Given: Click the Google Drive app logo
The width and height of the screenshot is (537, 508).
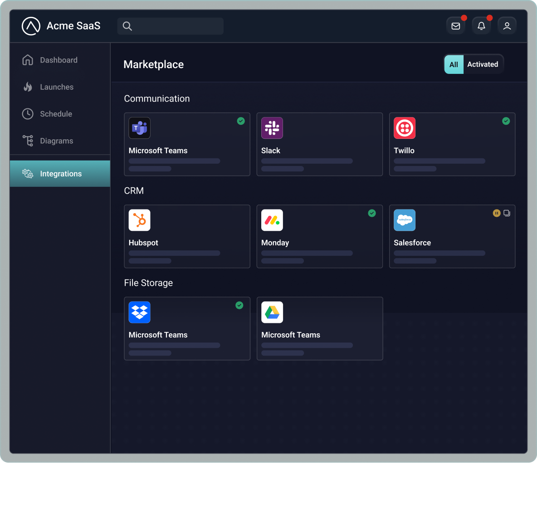Looking at the screenshot, I should point(272,312).
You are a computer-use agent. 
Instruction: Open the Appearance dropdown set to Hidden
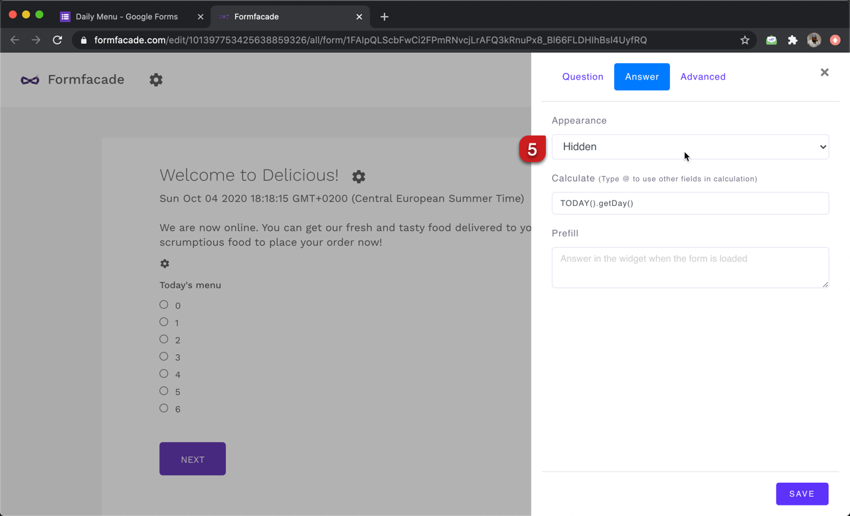[x=690, y=147]
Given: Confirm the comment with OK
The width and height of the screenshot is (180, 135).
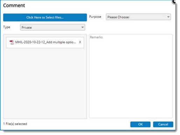Looking at the screenshot, I should pyautogui.click(x=140, y=124).
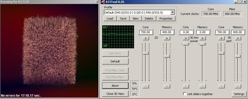248x99 pixels.
Task: Click the Default clocks button
Action: (115, 61)
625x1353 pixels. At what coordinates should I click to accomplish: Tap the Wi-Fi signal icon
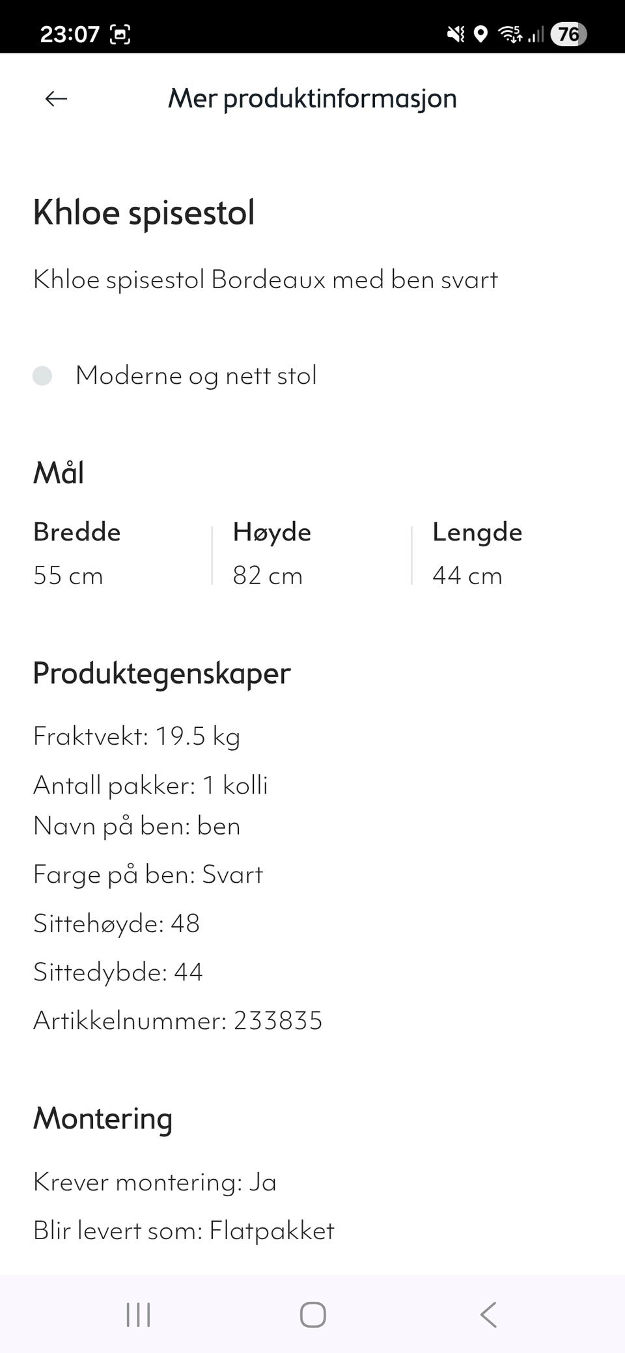[x=509, y=33]
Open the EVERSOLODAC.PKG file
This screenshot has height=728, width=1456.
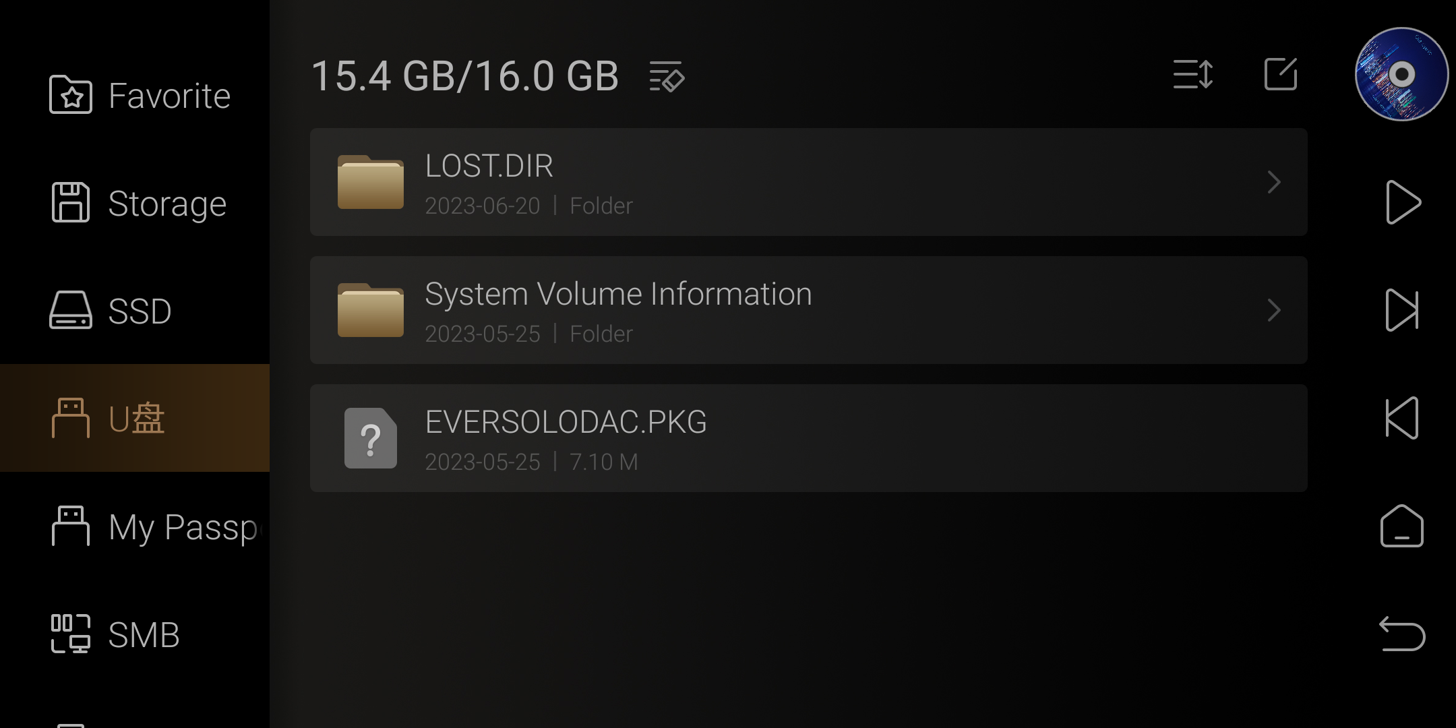(x=809, y=438)
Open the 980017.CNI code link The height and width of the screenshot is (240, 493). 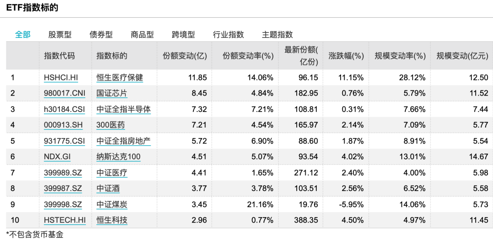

● What is expected:
Could you reproduce exactly the lines running from the one with "Given: Confirm the comment with OK" through the final line of the listing above, both included, and drop the pictures?

● Result of this task:
Given: Confirm the comment with OK
The width and height of the screenshot is (180, 135).
Looking at the screenshot, I should pyautogui.click(x=140, y=124).
248x99 pixels.
Task: Click the Default clocks button
Action: (115, 61)
625x1353 pixels. At what coordinates should I click to accomplish: Tap the Wi-Fi signal icon
[x=509, y=33]
Open the EVERSOLODAC.PKG file
This screenshot has height=728, width=1456.
(x=809, y=438)
Open the 980017.CNI code link The height and width of the screenshot is (240, 493). 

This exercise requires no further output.